Queen regent of Sindh

Zainab (Sindhi: زينب, romanized: Zaīnab, lit. 'a fragrant tree'; Sindhi pronunciation: [ze:n'əb]), born Zainab Tari binte Dodo I Soomro (Sindhi: زينب تاري بنت دودو اول سومرو) was the 5th Sardarni (Lady or Queen) of Soomra ruled Sindh, who ruled from 1089 till 1098. She succeeded the rule of her father Dodo I, who nominated her before he retired, as his younger son, Sanghar, was still a minor. Zainab is considered to be the second woman in the Islamic world, after Arwa al-Sulayhi, to rule over a kingdom.

==Life==
She was the daughter of the Soomro King Asamuddin Daula Dodo Soomro of the Soomro dynasty, who ascended the throne of Sindh after the death of his father Asimuddin Bhoongar Soomro with the title Dodo-I. Since no male issue followed her, the King appointed tutors for the Princess who trained her how to rule the Kingdom and defend it from the enemies that had sacked Mansura.

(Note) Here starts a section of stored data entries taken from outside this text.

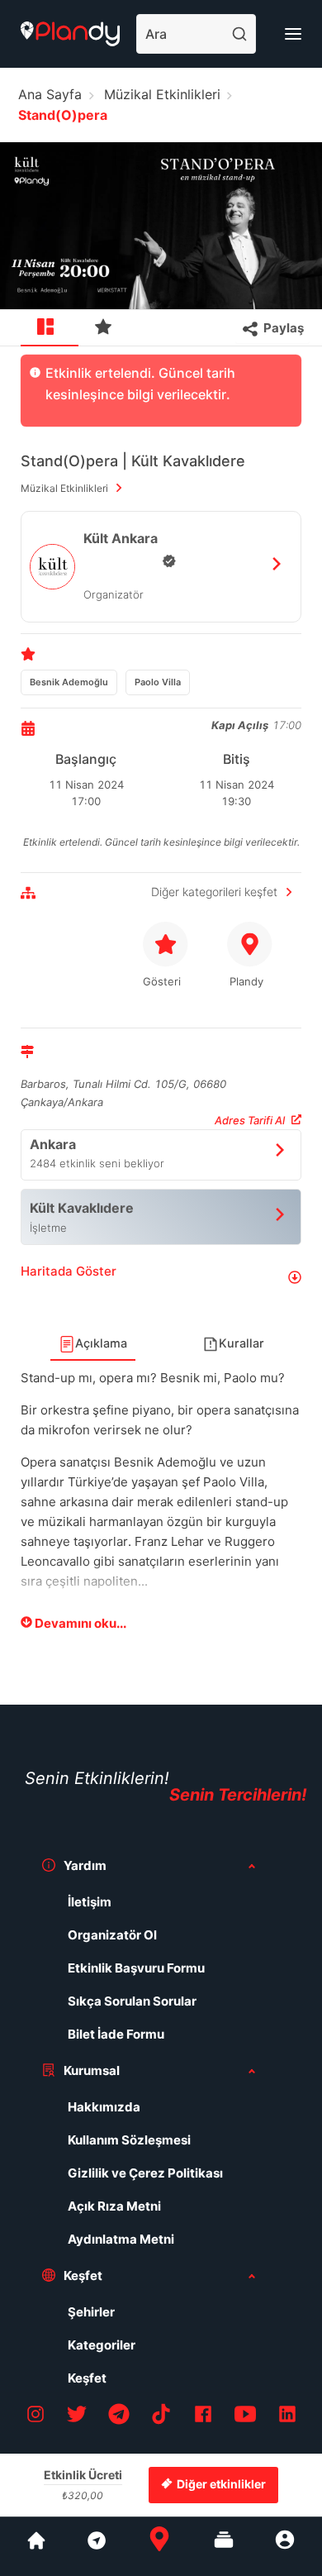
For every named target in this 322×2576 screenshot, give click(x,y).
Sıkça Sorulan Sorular (132, 2001)
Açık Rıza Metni (114, 2206)
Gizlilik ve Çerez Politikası (145, 2173)
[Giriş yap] (285, 2546)
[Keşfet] (96, 2546)
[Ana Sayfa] (159, 2546)
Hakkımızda (104, 2107)
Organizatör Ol (112, 1935)
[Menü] (293, 34)
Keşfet (87, 2378)
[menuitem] (49, 328)
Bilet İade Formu (116, 2034)
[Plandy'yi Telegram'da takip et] (119, 2417)
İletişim (89, 1902)
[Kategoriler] (224, 2546)
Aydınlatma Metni (121, 2239)
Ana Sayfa (50, 94)
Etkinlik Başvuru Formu (136, 1968)
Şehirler (91, 2312)
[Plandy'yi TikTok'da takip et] (161, 2417)
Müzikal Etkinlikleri (162, 94)
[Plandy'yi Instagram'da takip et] (35, 2417)
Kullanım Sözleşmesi (129, 2140)
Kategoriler (101, 2345)
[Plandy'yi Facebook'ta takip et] (203, 2417)
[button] (161, 1277)
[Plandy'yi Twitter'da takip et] (77, 2417)
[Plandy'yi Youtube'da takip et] (245, 2417)
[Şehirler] (36, 2546)
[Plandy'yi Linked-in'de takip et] (287, 2417)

King Dodo-I ruled Sindh. During this period of his rule a son was born to him whom he named Shahabuddin Sanghar. While Sanghar Soomro was still a minor, Dodo-I abdicated the throne to live a retired life. Since the Prince Shahabuddin Sanghar was a minor, the Council of Ministers and Sardars unanimously followed the wishes of their monarch and crowned Sanghar's sister Princess Zainab Tari as the ruler of Sindh.

During the rule of Zainab Tari, no foreign armies invaded Sindh, and the capital city Tharri expanded, and trade with foreign countries increased. After the tenth year of her rule, she handed over the rule to Sanghar, the king of Sindh. Tari retired to lead a family life.

== Sources ==
- Chronological dictionary of Sindh by M.H. Panhwar. 1983.
- An Illustrated Historical Atlas of Soomra Kingdom by M.H. Panhwar.
- “Tareekh-e-Sindh” (History of Sindh). By Allama Syed Sulleman Nadvi. 1947.
- “Salient Features of the Rule of Soomra Dynasty in Sindh”. Research Article by Qamar Din. M. Hayat Soomro. 2009.